Somos casa común

La encíclica Laudato si, sobre el cuidado de la casa común, ha sido ampliamente reconocida como una buena muestra de reflexión ecológica integral, que sintoniza perfectamente y a la vez con lo mejor del compromiso ecológico moderno y de la tradición espiritual cristiana. Desde ahí, presenta en intima conexión una ecología de corte más medioambientalista, centrada en la contemplación y el cuidado de la Naturaleza (considerada como creación y expresión de Dios) y otra de corte claramente social, mostrando la profunda interrelación entre los seres humanos y la creación, de la que al fin y al cabo forman parte.

Precisamente, uno de los errores en que se puede incurrir al leer la encíclica es entender que en ella lo fundamental es la parte medioambiental, y que la dimensión social tan sólo aparece como acompañante, llevando al descuido de esta última y, a mi juicio, a una deformación del mensaje papal. Y parte de la clave puede estar en cómo, personalmente, nos colocamos ante la realidad, ante la propia Naturaleza y ante Dios.

En cuestiones como la ecológica, es fácil caer en la tentación dualista, según la cual los seres humanos estaríamos ante (y frente a) una realidad compleja, como es la Naturaleza, pero distinta de nosotros, por lo que podríamos reducir toda la problemática a considerar cuál es nuestra actitud ante la misma. La Naturaleza aparecería así como destinataria de nuestra acción, objeto a cuidar y contemplar que, en el mejor de los casos, nos abriría a contemplar en ella retazos de la presencia divina, de la creación, y en el peor, a una víctima más de la acción humana.

Un paso más lo damos cuando reconocemos la Naturaleza, nuestro planeta, como “casa común”. Nos sentimos implicados con ella al reconocerla como nuestro hábitat necesario, hábitat a la vez compartido con el resto de seres humanos, y podemos así posicionarnos de manera utilitarista, reconociendo la necesidad de no deteriorarla aún más y de conservarla, e incluso mejorarla, para las generaciones futuras.

Hasta aquí seguimos colocándonos ante la Naturaleza, aunque este “ante” sea más un “dentro” que reconoce nuestras intensas relaciones con ella.
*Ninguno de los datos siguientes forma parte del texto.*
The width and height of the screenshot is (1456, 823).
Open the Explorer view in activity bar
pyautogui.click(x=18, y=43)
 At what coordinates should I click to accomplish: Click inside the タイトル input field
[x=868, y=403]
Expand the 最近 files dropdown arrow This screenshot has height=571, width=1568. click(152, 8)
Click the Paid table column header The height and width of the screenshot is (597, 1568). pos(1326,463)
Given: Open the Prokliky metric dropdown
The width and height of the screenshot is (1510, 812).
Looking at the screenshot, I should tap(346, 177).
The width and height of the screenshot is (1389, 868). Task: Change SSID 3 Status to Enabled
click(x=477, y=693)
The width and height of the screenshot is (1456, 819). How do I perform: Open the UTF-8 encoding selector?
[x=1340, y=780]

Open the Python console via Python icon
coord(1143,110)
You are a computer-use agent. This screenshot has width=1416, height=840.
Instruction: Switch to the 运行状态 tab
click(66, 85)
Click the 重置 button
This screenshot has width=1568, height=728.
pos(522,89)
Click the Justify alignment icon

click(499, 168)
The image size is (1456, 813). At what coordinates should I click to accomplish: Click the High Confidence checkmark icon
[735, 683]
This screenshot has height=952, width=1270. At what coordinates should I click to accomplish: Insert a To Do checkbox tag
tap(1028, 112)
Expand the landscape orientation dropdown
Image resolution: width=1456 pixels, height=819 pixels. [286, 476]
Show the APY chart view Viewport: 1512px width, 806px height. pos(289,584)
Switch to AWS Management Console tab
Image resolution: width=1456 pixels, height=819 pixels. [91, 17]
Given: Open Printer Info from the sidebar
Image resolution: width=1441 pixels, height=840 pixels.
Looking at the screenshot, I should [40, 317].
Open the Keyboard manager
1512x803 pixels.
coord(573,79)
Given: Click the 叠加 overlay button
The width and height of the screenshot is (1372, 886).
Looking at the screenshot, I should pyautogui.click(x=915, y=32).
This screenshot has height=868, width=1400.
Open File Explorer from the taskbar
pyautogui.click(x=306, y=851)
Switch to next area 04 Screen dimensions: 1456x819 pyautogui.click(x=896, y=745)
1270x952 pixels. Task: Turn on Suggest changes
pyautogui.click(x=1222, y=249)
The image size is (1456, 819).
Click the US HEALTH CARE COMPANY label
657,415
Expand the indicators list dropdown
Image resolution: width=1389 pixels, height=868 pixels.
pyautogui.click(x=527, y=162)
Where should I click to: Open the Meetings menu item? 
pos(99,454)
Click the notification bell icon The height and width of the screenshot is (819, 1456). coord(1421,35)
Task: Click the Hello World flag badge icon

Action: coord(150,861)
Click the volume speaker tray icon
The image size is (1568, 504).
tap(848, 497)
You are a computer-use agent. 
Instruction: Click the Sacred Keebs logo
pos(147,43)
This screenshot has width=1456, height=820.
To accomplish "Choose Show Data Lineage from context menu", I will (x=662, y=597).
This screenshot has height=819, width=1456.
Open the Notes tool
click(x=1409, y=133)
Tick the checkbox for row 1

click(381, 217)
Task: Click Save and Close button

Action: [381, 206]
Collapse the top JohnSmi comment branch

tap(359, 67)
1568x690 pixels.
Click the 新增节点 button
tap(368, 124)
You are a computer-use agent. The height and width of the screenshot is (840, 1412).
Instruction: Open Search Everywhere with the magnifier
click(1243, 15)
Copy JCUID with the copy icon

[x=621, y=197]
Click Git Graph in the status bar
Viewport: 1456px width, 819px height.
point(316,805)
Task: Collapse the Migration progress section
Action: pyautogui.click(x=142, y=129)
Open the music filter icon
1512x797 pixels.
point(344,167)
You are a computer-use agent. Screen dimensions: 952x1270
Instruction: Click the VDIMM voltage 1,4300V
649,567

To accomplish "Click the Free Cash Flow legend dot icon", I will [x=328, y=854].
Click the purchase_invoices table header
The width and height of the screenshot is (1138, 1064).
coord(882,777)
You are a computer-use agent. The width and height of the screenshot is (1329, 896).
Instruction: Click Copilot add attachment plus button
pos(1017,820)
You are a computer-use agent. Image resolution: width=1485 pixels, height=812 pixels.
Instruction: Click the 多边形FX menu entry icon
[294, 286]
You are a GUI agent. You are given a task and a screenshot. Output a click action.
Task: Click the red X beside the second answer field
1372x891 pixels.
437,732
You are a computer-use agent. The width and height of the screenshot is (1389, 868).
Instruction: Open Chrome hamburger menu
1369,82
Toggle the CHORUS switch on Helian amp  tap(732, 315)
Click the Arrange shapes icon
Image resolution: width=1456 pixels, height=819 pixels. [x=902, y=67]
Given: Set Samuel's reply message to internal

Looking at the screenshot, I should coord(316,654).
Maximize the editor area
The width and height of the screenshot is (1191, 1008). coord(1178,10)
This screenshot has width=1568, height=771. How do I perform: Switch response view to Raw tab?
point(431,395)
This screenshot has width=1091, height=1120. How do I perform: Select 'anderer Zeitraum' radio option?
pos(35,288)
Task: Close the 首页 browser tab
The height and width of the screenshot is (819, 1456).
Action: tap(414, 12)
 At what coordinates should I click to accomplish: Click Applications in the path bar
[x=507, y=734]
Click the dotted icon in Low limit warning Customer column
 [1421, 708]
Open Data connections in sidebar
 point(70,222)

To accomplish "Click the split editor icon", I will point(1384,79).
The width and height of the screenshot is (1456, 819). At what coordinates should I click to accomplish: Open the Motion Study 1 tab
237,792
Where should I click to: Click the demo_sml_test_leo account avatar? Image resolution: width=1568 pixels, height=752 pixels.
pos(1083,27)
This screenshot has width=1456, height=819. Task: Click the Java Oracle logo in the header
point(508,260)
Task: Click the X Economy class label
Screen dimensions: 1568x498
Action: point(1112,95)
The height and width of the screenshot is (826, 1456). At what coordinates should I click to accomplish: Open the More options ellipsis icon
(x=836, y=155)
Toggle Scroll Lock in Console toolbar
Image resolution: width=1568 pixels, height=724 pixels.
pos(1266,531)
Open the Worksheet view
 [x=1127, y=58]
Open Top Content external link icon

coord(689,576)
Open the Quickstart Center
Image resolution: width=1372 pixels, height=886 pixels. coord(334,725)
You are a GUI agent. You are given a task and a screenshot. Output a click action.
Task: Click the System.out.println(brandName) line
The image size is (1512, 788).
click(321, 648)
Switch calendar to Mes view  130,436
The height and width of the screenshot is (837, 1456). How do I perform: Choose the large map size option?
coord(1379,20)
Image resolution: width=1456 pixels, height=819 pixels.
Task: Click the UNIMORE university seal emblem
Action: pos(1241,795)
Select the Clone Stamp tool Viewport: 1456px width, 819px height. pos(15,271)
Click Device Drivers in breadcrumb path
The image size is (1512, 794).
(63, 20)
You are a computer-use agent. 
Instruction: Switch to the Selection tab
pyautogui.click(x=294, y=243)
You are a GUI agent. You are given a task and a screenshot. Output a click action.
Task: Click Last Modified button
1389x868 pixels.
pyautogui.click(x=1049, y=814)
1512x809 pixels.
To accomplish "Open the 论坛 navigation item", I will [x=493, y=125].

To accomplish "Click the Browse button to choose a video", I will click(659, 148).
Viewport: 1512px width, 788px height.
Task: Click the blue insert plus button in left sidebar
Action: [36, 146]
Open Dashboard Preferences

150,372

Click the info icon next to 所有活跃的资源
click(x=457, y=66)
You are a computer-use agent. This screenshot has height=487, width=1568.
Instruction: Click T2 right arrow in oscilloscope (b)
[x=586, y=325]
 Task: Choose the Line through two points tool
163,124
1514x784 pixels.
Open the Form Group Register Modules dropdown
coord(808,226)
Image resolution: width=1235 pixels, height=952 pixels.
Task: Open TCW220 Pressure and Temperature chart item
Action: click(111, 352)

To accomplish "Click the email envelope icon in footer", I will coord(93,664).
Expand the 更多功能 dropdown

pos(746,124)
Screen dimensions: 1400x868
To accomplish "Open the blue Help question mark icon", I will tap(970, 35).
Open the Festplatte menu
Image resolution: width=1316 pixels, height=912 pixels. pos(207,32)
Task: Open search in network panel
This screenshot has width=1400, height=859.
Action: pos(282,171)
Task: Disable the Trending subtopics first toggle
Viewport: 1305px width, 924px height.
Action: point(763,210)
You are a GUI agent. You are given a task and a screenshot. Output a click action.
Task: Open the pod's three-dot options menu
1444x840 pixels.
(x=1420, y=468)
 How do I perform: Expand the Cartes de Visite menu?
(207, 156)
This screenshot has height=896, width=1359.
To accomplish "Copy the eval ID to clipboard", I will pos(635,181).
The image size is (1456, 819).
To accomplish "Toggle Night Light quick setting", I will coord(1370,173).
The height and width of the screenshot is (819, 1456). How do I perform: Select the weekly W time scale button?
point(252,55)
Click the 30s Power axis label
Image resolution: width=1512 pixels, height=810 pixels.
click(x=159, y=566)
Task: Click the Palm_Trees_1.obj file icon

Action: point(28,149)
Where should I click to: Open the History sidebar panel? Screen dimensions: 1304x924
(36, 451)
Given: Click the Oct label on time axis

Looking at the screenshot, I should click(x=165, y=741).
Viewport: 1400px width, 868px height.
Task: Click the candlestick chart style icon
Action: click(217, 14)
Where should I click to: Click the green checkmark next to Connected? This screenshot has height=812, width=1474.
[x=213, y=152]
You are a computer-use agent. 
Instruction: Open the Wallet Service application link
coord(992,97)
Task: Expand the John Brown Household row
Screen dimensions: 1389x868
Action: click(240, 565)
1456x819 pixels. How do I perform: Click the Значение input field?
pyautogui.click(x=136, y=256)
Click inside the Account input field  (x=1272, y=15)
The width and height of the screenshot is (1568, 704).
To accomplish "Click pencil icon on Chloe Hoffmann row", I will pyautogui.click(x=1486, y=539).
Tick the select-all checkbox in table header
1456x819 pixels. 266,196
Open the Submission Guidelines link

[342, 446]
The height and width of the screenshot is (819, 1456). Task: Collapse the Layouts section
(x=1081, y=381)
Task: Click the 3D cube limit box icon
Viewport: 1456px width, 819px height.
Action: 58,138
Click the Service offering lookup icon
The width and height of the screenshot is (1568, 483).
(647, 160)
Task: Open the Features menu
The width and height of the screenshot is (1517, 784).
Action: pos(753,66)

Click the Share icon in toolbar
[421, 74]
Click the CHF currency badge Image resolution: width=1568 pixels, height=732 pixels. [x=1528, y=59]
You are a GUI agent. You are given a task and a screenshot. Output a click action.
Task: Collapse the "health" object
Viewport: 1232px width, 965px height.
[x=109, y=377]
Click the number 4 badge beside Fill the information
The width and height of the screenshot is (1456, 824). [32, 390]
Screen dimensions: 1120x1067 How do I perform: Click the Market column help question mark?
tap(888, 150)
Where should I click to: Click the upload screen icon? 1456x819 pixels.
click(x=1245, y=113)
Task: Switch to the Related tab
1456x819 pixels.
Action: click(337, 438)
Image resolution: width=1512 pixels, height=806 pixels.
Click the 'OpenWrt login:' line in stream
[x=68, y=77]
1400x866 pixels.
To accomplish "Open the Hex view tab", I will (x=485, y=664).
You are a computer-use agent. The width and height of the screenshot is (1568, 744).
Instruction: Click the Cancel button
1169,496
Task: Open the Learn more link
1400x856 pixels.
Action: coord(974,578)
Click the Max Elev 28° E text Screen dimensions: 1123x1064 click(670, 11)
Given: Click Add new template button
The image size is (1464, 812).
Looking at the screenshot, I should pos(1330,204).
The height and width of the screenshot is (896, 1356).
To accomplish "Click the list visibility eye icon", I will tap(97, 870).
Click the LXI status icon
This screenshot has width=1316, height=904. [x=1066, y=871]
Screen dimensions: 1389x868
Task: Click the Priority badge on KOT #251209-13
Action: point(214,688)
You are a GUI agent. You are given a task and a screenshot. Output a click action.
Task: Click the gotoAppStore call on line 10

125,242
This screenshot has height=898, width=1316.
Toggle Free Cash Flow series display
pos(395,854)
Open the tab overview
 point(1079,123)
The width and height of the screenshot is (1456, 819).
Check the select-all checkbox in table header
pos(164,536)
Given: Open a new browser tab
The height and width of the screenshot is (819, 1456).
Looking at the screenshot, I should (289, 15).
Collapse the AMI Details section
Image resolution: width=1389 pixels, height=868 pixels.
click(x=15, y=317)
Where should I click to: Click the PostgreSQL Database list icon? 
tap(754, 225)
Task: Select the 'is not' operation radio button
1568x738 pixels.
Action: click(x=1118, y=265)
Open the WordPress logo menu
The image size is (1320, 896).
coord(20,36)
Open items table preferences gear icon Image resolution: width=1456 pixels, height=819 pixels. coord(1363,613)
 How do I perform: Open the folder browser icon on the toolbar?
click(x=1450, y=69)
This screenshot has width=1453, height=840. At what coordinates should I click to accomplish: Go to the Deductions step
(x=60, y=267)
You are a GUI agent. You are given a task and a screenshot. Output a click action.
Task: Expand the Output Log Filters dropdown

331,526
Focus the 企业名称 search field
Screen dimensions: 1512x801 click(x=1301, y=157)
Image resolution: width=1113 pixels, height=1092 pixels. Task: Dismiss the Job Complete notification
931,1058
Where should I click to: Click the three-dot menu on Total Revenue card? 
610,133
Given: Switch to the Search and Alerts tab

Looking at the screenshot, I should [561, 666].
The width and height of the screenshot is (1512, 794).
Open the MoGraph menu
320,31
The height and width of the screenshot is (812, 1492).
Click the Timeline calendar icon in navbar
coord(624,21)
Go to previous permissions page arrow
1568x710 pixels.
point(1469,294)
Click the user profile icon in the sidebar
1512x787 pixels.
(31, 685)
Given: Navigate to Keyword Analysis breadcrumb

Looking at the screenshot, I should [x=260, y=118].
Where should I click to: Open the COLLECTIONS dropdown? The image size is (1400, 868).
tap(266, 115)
Pero aún podemos dar un paso más, si reconocemos, como no nos queda otro remedio, que incluso nosotros mismos somos parte de esa realidad, de esa “casa común” que tenemos que cuidar y contemplar. Desde ese punto de vista podemos entender cómo, efectivamente, no hay separación posible entre la ecología medioambiental y la ecología humana, sino que ambas están intrínsecamente relacionadas.

Somos, pues, “casa común”, parte del entramado de relaciones en el que viven, conviven, muchas otras personas y criaturas, y muchas de ellas sobreviviendo en condiciones de gran penuria, escasez y violencia. Cuidar la casa común supone, por tanto, cuidar cómo somos casa cada uno de nosotros, cómo influimos en las vidas de otras personas, como contribuimos a que se sientan acogidas y acompañadas en su medio. Y descubrir ahí un reto que va mucho más allá del mero cuidado de algo externo: cuidamos de nosotros mismos, de nuestra humanidad y de la red de relaciones que nos mantiene vivos. Ojalá que también contribuyamos a que nos mantenga con dignidad, a mantenernos con dignidad. A todos y a todas.